**Aim of the exercise:**
Please copy out the entries until you have copied the line that contains "This screenshot has height=394, width=794.", beginning with the first line.

Input data START

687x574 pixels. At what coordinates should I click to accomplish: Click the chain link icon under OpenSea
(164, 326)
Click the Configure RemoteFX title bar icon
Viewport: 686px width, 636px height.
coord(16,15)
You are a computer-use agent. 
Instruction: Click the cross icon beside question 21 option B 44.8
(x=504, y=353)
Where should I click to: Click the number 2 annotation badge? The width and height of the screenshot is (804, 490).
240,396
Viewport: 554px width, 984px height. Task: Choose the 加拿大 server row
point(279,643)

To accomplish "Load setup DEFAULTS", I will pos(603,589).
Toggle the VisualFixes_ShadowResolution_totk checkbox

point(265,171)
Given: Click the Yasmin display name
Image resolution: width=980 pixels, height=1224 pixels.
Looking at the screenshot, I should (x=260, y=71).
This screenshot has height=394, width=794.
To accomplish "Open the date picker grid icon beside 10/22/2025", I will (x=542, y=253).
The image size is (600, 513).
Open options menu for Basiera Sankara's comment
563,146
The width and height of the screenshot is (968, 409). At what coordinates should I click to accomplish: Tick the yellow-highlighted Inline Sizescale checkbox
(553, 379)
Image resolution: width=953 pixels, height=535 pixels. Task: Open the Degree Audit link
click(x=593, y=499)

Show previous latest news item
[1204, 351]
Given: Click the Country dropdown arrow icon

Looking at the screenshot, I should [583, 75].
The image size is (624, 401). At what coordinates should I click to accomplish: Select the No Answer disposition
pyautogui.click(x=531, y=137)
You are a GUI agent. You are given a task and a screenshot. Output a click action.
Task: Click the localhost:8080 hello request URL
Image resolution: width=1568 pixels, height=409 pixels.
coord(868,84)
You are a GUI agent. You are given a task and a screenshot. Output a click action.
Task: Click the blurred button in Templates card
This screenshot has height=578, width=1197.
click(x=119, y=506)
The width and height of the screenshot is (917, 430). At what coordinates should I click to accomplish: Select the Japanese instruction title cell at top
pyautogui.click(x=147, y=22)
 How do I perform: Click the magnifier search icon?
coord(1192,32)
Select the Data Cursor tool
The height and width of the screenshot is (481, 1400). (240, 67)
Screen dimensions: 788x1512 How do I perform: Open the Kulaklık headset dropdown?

Input data END

**Task answer:**
687x574 pixels. At what coordinates should I click to accomplish: Click the chain link icon under OpenSea
(164, 326)
Click the Configure RemoteFX title bar icon
Viewport: 686px width, 636px height.
coord(16,15)
You are a computer-use agent. 
Instruction: Click the cross icon beside question 21 option B 44.8
(x=504, y=353)
Where should I click to: Click the number 2 annotation badge? The width and height of the screenshot is (804, 490).
240,396
Viewport: 554px width, 984px height. Task: Choose the 加拿大 server row
point(279,643)

To accomplish "Load setup DEFAULTS", I will pos(603,589).
Toggle the VisualFixes_ShadowResolution_totk checkbox

point(265,171)
Given: Click the Yasmin display name
Image resolution: width=980 pixels, height=1224 pixels.
Looking at the screenshot, I should (x=260, y=71).
This screenshot has height=394, width=794.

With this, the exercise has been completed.